= Art in Ruins =

Collaborative interventionist practice in art and architecture

Art in Ruins is a collaborative interventionist practice in art and architecture, staging exhibitions and publishing texts, by Hannah Vowles and Glyn Banks. It was formed in 1984.

==History and practice==

Art in Ruins, based in Bloomsbury, London, uses 1960s conceptual art strategies utilized by Art & Language and Gilbert and George. Works include Trust Us (1997) and We Like You (1995). Their reaction to current art is "iconoclastic" with "a sort of supersensitivity to the politics of art." They curated the exhibition Our Wonderful Culture (St George's Crypt, Bloomsbury 1995) and collaborated with Stewart Home, Ed Baxter, and others on Ruins of Glamour, Glamour of Ruins (Chisenhale Gallery 1986) and Desire in Ruins (Transmission Gallery, Glasgow 1987).

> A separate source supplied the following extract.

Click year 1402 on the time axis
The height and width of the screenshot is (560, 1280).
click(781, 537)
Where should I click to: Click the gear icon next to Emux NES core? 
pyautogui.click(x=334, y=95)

Since the early 1990s, Art in Ruins have been satirising self-expression and focusing on art's economic basis. Like General Idea and Group Material, Art in Ruins may be a group "but they are first and foremost a demolition squad whose target is the last vestiges of value........more than a name" Art in Ruins "is a whole programme."

Their work has been exhibited in major cities throughout Europe. They have been Visiting Professors at the Academy of Fine Arts, Munich. In 1991, Art in Ruins were awarded the DAAD Künstlerprogramm Berlin Stipendium. An exhibition concerning Third World Debt and migration entitled Conceptual Debt was shown at the DAAD Galerie Berlin followed by the discursive event on art activism "trap" with Stephan Geene and Büro Bert at Kunst-Werke Institute for Contemporary Art Berlin in 1993.

Art in Ruins has been in limbo since 2001. This "silence" is the subject of an artist's project and it has also been the subject of two editions of Wavelength arts programme on the community radio station Resonance FM. Their website is at Art in Ruins

Art in Ruins have said of themselves: "it may be that it is our extremely visible failure to be indexed in the recent history of the dominant culture that is our greatest success."